Task to complete -> Give the lines from the one containing "Near General Fund Total (NGF-T) (61, 1652)" up to and including the one containing "Capital Budget (53, 724)" as a JSON list of strings, one string per line, leaving out blank lines.

[begin Records shown]

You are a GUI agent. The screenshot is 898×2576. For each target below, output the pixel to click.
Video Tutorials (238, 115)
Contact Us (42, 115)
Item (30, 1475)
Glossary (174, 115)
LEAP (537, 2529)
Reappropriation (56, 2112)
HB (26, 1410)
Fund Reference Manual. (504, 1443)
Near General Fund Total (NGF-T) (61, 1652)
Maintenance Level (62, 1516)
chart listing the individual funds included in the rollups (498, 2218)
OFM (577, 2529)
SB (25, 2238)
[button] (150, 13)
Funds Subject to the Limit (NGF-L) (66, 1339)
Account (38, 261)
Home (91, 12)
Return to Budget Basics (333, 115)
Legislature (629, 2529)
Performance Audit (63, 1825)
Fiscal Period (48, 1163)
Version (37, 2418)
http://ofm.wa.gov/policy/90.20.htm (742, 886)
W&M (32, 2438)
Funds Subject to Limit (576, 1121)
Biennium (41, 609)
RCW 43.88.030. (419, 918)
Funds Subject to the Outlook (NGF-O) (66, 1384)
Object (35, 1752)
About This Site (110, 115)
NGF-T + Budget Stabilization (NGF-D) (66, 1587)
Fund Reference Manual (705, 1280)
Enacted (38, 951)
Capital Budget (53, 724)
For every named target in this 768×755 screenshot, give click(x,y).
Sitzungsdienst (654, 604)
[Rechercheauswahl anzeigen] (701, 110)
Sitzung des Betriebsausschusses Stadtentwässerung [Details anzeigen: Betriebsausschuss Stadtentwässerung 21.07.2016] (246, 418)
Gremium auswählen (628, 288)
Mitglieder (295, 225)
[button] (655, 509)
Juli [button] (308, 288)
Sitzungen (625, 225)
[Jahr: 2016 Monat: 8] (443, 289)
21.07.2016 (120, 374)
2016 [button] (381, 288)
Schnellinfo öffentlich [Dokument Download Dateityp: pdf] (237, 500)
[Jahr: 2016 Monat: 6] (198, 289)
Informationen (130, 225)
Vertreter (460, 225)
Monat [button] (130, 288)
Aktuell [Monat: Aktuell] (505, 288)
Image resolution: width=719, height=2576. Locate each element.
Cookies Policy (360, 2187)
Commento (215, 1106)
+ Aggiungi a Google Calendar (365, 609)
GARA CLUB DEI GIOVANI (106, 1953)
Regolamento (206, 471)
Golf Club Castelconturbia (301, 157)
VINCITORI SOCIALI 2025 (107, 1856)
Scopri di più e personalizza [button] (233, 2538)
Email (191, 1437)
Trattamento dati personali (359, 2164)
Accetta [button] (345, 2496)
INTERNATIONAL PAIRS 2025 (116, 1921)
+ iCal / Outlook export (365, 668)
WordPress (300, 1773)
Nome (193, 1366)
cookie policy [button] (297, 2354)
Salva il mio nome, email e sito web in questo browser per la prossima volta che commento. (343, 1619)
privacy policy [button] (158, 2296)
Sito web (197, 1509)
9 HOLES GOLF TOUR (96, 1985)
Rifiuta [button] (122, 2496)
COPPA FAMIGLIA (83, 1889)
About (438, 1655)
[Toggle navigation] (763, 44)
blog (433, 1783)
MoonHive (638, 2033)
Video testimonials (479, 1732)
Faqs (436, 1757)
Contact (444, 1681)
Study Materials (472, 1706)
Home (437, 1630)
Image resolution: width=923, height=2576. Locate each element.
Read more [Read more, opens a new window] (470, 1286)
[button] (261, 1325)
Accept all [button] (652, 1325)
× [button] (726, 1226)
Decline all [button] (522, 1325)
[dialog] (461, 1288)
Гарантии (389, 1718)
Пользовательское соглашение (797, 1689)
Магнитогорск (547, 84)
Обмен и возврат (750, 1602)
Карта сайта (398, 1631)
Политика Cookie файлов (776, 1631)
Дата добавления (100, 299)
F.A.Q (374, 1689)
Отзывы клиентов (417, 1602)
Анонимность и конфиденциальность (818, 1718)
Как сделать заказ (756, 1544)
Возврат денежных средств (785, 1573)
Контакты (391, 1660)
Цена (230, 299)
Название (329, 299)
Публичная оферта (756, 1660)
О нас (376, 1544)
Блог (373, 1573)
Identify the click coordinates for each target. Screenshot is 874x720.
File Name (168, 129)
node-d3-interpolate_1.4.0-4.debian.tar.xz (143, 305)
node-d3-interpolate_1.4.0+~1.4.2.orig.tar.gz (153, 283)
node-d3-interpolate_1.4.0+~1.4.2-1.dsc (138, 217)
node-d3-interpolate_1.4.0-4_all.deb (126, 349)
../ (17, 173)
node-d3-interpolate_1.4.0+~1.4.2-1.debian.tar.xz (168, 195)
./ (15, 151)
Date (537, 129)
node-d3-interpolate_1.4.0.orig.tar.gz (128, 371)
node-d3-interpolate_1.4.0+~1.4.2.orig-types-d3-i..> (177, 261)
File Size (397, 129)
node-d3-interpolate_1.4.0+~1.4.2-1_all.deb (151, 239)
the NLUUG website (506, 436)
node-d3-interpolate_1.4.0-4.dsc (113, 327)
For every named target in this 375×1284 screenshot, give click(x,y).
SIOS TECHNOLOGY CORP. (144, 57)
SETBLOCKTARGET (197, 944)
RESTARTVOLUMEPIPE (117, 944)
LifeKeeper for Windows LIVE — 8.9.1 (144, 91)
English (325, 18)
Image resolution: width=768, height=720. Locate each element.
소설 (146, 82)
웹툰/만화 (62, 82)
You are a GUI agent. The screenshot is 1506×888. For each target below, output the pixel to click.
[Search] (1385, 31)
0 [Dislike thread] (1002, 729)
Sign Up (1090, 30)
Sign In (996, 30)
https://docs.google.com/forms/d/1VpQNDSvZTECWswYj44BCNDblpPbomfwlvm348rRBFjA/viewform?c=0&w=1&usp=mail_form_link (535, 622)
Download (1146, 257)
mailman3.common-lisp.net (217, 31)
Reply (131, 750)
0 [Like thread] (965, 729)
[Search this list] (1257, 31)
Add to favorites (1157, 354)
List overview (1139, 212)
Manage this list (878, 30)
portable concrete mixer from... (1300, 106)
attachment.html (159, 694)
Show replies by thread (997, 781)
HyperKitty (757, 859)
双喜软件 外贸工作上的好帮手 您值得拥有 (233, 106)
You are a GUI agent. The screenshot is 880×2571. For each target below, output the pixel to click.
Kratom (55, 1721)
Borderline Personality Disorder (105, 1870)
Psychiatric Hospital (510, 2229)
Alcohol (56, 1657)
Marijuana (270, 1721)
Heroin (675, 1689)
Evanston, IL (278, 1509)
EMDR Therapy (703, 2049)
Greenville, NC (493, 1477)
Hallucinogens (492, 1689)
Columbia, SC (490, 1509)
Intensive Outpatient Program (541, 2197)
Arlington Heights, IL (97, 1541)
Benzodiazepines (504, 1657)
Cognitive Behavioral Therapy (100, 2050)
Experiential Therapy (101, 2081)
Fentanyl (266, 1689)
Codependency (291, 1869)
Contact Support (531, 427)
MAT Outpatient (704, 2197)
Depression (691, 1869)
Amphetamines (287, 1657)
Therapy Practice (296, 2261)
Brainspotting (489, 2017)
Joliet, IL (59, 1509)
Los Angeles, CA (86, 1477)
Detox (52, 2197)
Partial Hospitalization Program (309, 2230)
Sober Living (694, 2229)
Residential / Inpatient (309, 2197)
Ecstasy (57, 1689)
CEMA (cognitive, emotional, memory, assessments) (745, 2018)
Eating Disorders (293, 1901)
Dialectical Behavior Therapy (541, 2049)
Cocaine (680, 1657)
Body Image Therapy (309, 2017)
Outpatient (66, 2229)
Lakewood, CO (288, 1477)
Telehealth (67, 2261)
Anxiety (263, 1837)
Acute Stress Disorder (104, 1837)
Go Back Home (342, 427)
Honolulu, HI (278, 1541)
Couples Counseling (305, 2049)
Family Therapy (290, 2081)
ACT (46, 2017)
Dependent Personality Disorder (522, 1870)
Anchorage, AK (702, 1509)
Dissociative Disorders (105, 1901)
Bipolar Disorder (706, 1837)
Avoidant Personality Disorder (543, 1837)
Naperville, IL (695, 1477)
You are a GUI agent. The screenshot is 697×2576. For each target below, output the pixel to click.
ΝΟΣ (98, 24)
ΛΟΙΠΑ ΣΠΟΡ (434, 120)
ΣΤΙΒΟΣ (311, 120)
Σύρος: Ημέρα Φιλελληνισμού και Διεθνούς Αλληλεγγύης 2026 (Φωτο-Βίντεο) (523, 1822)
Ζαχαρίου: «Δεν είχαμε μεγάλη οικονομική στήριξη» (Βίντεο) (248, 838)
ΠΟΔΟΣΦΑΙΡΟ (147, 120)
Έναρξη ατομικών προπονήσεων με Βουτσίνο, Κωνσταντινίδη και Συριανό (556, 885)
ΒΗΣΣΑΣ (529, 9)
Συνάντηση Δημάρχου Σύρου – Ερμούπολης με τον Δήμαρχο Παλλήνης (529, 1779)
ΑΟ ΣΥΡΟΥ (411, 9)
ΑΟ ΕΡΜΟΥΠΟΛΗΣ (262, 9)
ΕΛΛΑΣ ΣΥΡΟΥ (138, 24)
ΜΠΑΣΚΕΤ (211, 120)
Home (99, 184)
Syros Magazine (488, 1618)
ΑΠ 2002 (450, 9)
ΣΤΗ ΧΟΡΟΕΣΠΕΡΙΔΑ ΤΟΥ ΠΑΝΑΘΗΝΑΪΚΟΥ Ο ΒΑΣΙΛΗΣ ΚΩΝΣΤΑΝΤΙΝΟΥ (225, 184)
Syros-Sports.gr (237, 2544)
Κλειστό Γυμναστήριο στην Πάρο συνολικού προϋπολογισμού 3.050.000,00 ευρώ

[end Records shown]

Written answer ->
[
  "Near General Fund Total (NGF-T) (61, 1652)",
  "Maintenance Level (62, 1516)",
  "chart listing the individual funds included in the rollups (498, 2218)",
  "OFM (577, 2529)",
  "SB (25, 2238)",
  "[button] (150, 13)",
  "Funds Subject to the Limit (NGF-L) (66, 1339)",
  "Account (38, 261)",
  "Home (91, 12)",
  "Return to Budget Basics (333, 115)",
  "Legislature (629, 2529)",
  "Performance Audit (63, 1825)",
  "Fiscal Period (48, 1163)",
  "Version (37, 2418)",
  "http://ofm.wa.gov/policy/90.20.htm (742, 886)",
  "W&M (32, 2438)",
  "Funds Subject to Limit (576, 1121)",
  "Biennium (41, 609)",
  "RCW 43.88.030. (419, 918)",
  "Funds Subject to the Outlook (NGF-O) (66, 1384)",
  "Object (35, 1752)",
  "About This Site (110, 115)",
  "NGF-T + Budget Stabilization (NGF-D) (66, 1587)",
  "Fund Reference Manual (705, 1280)",
  "Enacted (38, 951)",
  "Capital Budget (53, 724)"
]